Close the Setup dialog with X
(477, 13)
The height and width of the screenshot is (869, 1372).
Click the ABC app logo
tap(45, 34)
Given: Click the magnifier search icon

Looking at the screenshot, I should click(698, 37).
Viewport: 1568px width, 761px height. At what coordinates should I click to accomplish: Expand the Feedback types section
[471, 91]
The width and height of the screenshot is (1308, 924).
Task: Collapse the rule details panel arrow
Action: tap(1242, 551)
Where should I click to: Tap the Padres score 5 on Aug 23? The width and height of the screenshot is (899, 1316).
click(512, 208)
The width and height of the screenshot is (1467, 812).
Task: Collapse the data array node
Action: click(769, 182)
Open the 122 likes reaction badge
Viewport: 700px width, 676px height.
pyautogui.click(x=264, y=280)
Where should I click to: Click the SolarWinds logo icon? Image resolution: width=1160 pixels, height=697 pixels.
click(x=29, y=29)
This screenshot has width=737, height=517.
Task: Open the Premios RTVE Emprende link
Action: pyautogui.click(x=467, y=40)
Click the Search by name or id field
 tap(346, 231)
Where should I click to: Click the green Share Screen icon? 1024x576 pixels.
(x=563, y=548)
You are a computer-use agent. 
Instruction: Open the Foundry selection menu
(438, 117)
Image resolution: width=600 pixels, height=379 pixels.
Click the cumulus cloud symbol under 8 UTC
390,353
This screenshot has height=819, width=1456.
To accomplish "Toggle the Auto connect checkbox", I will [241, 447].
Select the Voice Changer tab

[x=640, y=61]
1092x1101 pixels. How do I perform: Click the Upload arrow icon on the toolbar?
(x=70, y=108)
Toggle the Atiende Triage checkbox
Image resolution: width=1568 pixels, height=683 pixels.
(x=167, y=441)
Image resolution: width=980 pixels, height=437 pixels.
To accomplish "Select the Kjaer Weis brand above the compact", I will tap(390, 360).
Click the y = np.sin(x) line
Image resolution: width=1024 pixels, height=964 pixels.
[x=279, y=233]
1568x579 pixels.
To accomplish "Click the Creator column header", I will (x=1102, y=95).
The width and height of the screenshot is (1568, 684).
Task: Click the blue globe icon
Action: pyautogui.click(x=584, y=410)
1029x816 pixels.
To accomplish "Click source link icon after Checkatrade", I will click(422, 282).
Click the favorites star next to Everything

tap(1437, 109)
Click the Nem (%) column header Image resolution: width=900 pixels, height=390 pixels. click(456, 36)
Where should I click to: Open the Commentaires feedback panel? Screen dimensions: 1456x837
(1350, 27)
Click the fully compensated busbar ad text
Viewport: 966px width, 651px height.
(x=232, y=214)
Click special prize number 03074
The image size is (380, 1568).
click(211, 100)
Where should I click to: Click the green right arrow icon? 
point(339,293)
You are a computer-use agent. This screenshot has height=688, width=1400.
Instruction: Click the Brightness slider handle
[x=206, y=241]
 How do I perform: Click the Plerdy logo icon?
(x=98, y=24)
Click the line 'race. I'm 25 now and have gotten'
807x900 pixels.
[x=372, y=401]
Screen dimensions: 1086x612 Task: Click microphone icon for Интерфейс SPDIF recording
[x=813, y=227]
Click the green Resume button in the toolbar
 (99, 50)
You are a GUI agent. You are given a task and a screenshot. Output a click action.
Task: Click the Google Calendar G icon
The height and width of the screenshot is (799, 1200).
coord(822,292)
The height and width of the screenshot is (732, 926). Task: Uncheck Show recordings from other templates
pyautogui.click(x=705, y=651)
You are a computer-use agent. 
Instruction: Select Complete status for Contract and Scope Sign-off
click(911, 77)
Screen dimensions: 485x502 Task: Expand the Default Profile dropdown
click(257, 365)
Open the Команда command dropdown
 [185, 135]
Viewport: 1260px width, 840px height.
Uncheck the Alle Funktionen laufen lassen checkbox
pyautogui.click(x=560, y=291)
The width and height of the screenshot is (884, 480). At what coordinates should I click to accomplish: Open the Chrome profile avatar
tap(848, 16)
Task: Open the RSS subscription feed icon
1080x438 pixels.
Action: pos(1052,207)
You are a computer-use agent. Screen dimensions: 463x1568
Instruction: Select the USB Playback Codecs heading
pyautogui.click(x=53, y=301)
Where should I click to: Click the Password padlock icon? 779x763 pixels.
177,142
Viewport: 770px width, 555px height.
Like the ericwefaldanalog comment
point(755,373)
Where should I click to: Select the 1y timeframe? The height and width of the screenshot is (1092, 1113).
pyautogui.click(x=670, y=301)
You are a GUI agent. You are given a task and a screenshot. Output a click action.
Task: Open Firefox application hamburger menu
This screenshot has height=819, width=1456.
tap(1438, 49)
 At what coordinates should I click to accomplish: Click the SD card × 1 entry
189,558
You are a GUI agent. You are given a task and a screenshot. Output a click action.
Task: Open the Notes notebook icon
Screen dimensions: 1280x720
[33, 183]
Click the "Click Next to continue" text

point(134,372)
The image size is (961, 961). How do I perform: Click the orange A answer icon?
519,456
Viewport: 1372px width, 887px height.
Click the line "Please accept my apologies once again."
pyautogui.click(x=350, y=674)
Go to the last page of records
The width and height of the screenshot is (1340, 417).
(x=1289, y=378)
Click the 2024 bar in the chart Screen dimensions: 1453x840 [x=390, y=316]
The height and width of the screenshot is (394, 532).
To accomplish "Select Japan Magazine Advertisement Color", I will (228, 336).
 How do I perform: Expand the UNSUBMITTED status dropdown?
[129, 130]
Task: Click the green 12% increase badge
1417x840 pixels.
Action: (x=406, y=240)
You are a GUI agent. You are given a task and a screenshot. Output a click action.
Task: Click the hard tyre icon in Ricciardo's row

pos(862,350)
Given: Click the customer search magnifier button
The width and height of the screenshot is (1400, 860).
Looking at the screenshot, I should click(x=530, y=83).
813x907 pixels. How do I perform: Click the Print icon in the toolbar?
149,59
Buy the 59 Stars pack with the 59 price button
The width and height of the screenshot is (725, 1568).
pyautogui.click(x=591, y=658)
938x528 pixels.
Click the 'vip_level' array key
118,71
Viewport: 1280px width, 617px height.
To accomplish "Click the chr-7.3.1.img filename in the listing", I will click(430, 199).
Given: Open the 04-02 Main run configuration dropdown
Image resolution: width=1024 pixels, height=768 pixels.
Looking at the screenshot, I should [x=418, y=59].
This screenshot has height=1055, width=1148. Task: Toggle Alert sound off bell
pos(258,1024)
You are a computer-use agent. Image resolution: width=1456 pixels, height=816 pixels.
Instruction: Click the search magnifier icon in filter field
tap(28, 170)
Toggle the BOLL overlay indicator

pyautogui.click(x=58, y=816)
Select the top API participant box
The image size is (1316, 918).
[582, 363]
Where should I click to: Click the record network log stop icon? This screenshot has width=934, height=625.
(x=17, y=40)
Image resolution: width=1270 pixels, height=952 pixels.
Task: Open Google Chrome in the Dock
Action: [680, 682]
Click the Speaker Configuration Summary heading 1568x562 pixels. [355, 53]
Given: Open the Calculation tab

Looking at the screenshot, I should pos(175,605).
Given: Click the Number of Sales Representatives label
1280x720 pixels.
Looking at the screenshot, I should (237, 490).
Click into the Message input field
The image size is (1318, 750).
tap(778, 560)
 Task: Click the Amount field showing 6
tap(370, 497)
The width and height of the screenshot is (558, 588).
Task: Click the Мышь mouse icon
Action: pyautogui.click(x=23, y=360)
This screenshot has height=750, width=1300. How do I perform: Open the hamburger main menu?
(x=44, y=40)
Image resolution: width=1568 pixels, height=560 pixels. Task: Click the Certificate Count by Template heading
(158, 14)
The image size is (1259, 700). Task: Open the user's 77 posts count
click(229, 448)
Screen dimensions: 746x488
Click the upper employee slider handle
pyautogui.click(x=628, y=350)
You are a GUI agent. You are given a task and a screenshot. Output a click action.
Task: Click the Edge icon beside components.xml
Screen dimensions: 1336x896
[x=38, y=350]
▬▬▬
[Requirement]:
Retype the part of the material that opens with the line containing "This screenshot has height=1055, width=1148." and closes with the line containing "Click the Speaker", keeping every character of those lines unchanged.

[Response to the task]:
This screenshot has height=1055, width=1148. Task: Toggle Alert sound off bell
pos(258,1024)
You are a computer-use agent. Image resolution: width=1456 pixels, height=816 pixels.
Instruction: Click the search magnifier icon in filter field
tap(28, 170)
Toggle the BOLL overlay indicator

pyautogui.click(x=58, y=816)
Select the top API participant box
The image size is (1316, 918).
[582, 363]
Where should I click to: Click the record network log stop icon? This screenshot has width=934, height=625.
(x=17, y=40)
Image resolution: width=1270 pixels, height=952 pixels.
Task: Open Google Chrome in the Dock
Action: [680, 682]
Click the Speaker Configuration Summary heading 1568x562 pixels. [355, 53]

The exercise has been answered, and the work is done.